Extracted material |
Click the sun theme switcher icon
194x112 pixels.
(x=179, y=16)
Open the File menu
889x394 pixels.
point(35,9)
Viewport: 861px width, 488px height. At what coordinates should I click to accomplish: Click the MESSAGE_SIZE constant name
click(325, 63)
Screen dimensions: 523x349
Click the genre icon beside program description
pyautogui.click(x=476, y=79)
---
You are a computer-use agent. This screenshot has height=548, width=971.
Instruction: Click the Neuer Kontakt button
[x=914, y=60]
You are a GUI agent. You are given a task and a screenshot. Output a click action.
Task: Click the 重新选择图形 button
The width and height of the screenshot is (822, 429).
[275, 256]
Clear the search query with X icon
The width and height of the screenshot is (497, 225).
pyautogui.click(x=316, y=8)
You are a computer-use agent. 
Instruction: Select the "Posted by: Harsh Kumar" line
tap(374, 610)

Written problem | Repeat the rows verbatim, from the line containing "Screen dimensions: 523x349" through the line containing "pyautogui.click(x=476, y=79)".

Worked answer |
Screen dimensions: 523x349
Click the genre icon beside program description
pyautogui.click(x=476, y=79)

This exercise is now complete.